French Polynesia is comprised of 118 volcanic and coral laden islands and 5 archipelagos, but a few of the most popular hotspots include Bora Bora, Mo’orea, and Tahiti. It’s a destination favored by the jet-set and A-listers, to include the Obamas, Tom Hanks, Bruce Springsteen, and Oprah. Based on our best-of lists from esteemed and credible travel media and our own algorithms that identify the world’s top hotels, restaurants, and attractions, we’ve named French Polynesia the Best of Oceania for 2019 in our Experts’ Choice Awards.
The five island groups that make up French Polynesia include: the Society (the Windward Islands and Leeward Islands combined) Tuamotu, Gambier, Austral, and the Marquesas Islands. Only 67 of the 118 islands are inhabited, with the most populated being Tahiti. While the main languages spoken are French and Reo Maohi (Tahitian),
you won’t have a problem speaking English as the the islands due to its popularity as a vacation destination for travelers from all over the world.

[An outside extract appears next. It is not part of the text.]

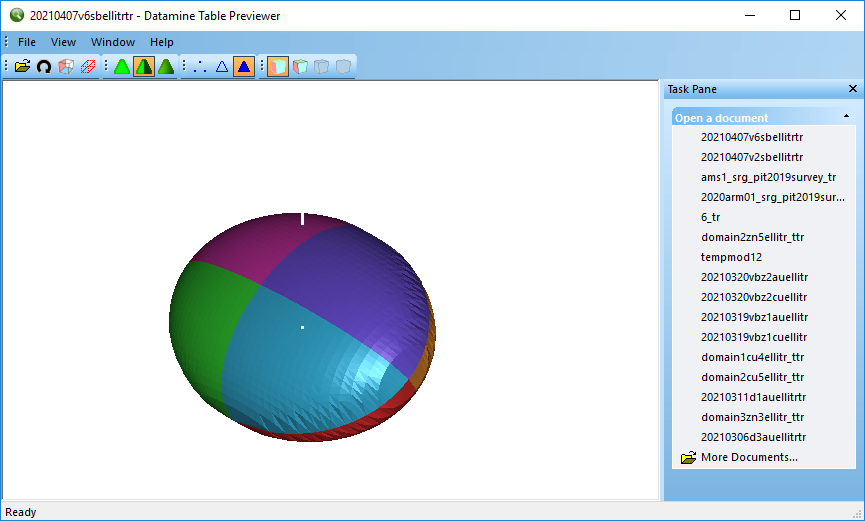Open the Help menu
865x521 pixels.
point(162,42)
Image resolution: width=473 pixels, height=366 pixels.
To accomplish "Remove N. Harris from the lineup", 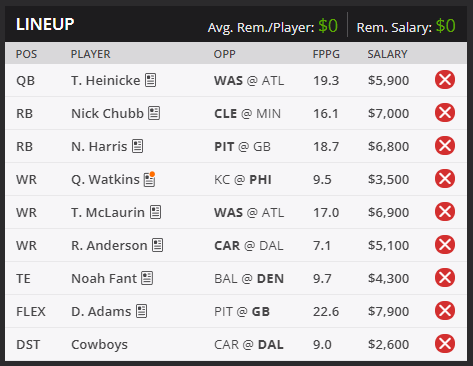I will pos(445,146).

Not matter where you decide to hang up your hat, the environment lends itself to indulgent relaxation, whether that means laying on the beach with a good read (and libation) or getting pampered at a spa that incorporates indigenous ingredients into its treatment menu. However, that doesn’t mean there aren’t plenty of activities to keep you busy, too. If you’re into snorkeling and scuba diving, then you can’t miss the Garuae Pass. Perfectly positioned north of Fakarava—a UNESCO biosphere—this watery abyss is known for being one of the best diving sites in the world. Fun fact: The pass was first crossed by R.L. Stevenson (writer and author of “Treasure Island,” amongst other works) in 1888. There’s also kitesurfing, golf, biking, kayaking, horseback riding, jet-skiing, and paddle-boarding to help you burn off all of that delicious island cuisine.
Speaking of food, eating out in French Polynesia is a natural version of fusion that incorporates French, Chinese, and Polynesian flavors. Think traditional Tahitian fare (Ma0a Tahiti) such as fat-heavy pork or fish (raw or cooked) plus veggies and a healthy dose of coconut milk. Like Hawaii, cooking a pig in a pit with
banana leaves is also a popular tradition. Do yourself a favor and skip the tourist trap restaurants selling eats such as burgers, pizza, and pasta—you can almost always find something acceptable for kids at a more traditional restaurant if you communicate with the staff. Don’t miss out on tropical fruits such as lychee, grapefruits, pineapples, and bananas, a much-needed detox if you’ve been imbibing. Consider a freshly pressed fruit juice or coconut water (pape harri) for ultimate refreshment and replenishment.
To be fair, the majority of the accomodations in French Polynesia are are on the high-end side, to include expert picks in Bora Bora such as the Four Seasons Resort Bora Bora 85 (90) and the The St. Regis Bora Bora Resort 83 (88). There’s also famed resort, The Brando, on the small island of Tetiaroa. As the name suggests, this private escape is the brainchild of Marlon Brando and Richard Bailey— a long-time resident of Tahiti—who shared the same goals regarding to the preservation of the environment and scientific research, all while giving curious guests the opportunity to immerse themselves in this unspoilt world. Regardless of all the glitz and glamour, you can find a good selection of proper guesthouses for a more rustic yet charming experience that won’t deprive you of your entire vacation budget.
French Polynesia is an expansive area that should be equally researched in advance as it is explored in person. When it comes to where you choose to stay, you truly can’t go wrong—just be sure to consider your interests, whether that means adventure-seeker, foodie, beach bum, or history buff.